### What is being asked
Your task is to repeat exactly the lines below between the line holding "Nos brochures (1732, 51)" and the line holding "Home (10, 52)", inclusive, and only those.

*** Opening of Dataset excerpts ***

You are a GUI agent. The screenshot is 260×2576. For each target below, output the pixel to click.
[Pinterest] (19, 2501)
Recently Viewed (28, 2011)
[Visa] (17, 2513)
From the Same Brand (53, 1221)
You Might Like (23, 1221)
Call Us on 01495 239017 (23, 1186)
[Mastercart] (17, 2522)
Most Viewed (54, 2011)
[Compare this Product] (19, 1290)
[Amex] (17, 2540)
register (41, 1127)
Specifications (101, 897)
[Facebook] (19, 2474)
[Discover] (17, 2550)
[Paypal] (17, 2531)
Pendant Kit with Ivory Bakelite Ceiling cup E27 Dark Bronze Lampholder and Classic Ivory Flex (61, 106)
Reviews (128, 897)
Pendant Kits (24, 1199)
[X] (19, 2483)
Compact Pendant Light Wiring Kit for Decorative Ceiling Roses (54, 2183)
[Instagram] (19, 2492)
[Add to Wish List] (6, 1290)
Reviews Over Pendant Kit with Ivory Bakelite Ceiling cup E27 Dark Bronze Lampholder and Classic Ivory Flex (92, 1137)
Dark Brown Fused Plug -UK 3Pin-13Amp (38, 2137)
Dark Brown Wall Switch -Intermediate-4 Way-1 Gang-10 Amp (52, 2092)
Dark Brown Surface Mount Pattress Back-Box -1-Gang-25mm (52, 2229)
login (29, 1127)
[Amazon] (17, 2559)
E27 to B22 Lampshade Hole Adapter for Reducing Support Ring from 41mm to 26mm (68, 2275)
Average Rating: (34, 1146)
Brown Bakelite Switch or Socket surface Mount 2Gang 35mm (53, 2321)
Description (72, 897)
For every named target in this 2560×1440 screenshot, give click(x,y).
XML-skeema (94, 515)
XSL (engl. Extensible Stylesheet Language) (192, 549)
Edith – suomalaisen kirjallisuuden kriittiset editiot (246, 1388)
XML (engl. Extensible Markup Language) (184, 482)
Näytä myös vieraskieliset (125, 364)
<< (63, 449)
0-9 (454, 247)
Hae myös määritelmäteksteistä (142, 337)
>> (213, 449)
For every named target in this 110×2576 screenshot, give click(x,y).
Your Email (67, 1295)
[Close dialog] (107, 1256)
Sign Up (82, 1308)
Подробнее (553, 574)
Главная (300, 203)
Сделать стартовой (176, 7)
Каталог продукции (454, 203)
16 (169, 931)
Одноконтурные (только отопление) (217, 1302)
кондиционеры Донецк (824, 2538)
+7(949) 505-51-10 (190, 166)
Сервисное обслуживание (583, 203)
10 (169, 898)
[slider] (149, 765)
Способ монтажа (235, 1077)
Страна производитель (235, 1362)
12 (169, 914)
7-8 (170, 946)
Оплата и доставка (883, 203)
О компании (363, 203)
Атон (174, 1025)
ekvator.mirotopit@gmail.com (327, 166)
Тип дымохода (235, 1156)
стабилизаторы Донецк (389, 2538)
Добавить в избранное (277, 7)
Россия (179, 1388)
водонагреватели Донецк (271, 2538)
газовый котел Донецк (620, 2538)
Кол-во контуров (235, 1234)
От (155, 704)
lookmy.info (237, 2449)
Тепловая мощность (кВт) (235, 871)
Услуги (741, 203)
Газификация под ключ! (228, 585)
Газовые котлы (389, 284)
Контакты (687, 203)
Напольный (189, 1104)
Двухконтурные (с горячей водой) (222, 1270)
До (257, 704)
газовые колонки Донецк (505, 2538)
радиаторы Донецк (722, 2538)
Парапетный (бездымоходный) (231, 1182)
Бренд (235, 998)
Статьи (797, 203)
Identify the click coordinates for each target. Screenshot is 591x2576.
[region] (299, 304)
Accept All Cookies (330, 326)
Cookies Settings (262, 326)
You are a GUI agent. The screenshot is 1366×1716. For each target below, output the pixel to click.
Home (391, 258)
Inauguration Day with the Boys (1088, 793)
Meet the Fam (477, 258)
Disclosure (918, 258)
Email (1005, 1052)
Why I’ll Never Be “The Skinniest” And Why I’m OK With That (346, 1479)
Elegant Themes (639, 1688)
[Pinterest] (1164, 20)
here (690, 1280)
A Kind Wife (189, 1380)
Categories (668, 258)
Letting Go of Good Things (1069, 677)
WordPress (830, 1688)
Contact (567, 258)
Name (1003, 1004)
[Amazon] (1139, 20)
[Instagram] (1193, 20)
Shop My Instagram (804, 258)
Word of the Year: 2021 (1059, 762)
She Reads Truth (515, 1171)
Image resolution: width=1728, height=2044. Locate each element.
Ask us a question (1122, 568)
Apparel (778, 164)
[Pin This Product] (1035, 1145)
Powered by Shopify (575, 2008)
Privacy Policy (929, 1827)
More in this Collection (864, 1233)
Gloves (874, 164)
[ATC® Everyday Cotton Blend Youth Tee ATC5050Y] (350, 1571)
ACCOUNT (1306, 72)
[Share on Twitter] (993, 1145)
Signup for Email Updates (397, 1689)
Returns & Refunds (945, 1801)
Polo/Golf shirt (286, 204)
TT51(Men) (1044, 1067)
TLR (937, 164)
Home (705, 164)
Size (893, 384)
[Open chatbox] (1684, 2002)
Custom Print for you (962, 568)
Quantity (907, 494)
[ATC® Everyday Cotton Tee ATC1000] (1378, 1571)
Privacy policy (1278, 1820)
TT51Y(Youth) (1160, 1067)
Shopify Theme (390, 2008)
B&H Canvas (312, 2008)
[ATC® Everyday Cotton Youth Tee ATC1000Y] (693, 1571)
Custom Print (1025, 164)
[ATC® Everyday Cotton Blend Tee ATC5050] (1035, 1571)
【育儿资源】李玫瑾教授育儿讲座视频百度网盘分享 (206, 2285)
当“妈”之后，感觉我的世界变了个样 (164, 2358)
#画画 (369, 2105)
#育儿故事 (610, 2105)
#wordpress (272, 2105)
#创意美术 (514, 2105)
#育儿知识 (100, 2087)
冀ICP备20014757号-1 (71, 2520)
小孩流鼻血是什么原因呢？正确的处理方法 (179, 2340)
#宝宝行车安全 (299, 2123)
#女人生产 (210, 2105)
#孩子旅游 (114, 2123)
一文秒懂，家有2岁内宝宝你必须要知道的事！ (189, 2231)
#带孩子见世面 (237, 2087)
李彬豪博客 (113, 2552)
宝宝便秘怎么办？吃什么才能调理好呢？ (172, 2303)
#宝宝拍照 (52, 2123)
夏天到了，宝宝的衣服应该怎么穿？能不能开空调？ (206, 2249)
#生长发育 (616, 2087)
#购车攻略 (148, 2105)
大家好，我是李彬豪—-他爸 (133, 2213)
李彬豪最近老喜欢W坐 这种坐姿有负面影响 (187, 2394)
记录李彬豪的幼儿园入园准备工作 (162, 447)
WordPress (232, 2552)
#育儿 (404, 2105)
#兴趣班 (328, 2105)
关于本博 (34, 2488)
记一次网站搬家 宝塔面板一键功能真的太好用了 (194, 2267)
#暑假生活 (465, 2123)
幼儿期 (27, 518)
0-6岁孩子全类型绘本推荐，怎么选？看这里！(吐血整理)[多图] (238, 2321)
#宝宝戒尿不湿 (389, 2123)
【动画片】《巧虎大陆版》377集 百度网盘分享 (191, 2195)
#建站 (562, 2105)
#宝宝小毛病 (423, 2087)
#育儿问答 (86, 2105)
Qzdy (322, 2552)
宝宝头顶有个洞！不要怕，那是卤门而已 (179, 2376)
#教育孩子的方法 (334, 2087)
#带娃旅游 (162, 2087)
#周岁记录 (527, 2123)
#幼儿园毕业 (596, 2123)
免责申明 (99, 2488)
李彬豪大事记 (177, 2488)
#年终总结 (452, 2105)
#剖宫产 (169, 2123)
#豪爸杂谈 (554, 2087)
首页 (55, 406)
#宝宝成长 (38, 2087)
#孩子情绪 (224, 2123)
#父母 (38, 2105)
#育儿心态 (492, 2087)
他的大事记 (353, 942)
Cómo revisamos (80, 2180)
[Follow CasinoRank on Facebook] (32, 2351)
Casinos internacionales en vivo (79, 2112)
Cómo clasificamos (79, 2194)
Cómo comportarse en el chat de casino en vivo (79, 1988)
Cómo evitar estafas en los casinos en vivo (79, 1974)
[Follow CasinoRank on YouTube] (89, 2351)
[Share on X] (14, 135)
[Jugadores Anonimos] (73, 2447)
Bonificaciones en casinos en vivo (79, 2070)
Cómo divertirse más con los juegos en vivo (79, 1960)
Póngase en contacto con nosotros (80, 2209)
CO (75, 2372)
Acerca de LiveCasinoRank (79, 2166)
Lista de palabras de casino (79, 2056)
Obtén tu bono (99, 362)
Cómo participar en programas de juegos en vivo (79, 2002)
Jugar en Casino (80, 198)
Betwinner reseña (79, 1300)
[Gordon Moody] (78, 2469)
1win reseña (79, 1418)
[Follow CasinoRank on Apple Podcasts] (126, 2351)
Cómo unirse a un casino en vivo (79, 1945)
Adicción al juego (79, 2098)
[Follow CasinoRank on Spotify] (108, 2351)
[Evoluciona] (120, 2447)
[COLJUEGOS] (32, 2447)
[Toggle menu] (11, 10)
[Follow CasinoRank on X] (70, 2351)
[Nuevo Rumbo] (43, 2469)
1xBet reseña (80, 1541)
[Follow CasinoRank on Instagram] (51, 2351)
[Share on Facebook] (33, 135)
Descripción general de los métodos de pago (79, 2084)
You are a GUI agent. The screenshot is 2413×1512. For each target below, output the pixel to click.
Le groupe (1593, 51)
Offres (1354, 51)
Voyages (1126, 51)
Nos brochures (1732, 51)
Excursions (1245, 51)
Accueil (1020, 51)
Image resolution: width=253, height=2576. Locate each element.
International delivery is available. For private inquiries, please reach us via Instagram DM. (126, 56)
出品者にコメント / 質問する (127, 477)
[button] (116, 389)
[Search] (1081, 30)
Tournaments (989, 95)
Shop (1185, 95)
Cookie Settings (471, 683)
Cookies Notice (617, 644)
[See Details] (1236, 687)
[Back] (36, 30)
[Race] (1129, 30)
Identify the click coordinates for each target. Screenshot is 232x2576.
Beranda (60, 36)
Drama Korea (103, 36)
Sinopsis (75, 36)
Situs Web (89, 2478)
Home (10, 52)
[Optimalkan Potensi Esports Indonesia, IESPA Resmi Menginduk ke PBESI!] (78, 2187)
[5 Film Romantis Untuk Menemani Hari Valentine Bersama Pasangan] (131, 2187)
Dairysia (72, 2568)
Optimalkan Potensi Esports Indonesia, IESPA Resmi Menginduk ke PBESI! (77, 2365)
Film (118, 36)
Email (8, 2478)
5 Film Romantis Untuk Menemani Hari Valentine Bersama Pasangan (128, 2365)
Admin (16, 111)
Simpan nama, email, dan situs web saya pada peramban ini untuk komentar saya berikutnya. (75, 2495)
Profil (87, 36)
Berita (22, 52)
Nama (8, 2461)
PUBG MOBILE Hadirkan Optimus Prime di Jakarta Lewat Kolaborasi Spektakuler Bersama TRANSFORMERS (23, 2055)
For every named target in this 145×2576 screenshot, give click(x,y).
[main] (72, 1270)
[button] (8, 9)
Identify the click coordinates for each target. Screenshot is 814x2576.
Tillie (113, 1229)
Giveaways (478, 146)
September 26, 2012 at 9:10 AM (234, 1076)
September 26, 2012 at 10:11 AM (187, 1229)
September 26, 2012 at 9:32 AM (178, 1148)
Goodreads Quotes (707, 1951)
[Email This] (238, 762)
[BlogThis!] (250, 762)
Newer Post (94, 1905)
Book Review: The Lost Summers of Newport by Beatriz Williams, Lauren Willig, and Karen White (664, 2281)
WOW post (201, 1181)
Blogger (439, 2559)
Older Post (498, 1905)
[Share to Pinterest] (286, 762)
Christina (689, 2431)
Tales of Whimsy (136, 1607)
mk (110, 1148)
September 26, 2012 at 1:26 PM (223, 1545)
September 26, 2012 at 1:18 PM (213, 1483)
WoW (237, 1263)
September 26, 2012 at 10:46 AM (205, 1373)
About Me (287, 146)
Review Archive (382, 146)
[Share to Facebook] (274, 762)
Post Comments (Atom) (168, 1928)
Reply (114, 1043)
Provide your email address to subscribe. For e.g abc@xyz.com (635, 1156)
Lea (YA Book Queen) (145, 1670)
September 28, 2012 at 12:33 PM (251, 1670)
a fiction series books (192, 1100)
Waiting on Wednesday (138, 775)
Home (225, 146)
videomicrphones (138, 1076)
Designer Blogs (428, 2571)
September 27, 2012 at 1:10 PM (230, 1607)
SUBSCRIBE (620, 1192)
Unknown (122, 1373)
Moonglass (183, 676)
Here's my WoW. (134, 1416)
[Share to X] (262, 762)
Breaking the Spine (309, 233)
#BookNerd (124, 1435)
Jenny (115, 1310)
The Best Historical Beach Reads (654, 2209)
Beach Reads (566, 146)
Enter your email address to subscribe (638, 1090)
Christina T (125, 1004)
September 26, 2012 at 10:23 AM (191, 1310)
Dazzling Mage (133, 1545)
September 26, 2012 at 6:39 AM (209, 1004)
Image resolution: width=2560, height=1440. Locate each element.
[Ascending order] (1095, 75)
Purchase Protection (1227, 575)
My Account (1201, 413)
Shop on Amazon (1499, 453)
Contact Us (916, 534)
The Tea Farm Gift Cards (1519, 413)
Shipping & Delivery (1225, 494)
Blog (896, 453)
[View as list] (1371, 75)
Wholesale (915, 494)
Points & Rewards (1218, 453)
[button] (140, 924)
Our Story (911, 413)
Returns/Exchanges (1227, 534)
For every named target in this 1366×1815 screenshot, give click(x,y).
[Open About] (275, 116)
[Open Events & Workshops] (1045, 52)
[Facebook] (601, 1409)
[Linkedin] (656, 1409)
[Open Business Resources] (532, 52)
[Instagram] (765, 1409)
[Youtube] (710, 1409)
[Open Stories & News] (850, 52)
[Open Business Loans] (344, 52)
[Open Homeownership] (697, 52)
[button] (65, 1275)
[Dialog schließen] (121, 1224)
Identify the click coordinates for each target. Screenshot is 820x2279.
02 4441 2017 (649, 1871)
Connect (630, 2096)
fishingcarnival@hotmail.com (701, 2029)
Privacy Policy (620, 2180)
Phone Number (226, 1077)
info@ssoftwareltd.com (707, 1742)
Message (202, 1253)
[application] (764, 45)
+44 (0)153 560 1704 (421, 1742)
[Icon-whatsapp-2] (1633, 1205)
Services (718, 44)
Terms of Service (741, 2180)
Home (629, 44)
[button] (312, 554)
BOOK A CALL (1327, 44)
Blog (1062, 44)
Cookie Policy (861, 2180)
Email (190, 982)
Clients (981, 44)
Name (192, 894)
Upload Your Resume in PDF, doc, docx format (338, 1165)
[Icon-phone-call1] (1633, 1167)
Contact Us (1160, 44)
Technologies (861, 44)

*** Close of Dataset excerpts ***

### Response
Nos brochures (1732, 51)
Excursions (1245, 51)
Accueil (1020, 51)
Image resolution: width=253, height=2576. Locate each element.
International delivery is available. For private inquiries, please reach us via Instagram DM. (126, 56)
出品者にコメント / 質問する (127, 477)
[button] (116, 389)
[Search] (1081, 30)
Tournaments (989, 95)
Shop (1185, 95)
Cookie Settings (471, 683)
Cookies Notice (617, 644)
[See Details] (1236, 687)
[Back] (36, 30)
[Race] (1129, 30)
Identify the click coordinates for each target. Screenshot is 232x2576.
Beranda (60, 36)
Drama Korea (103, 36)
Sinopsis (75, 36)
Situs Web (89, 2478)
Home (10, 52)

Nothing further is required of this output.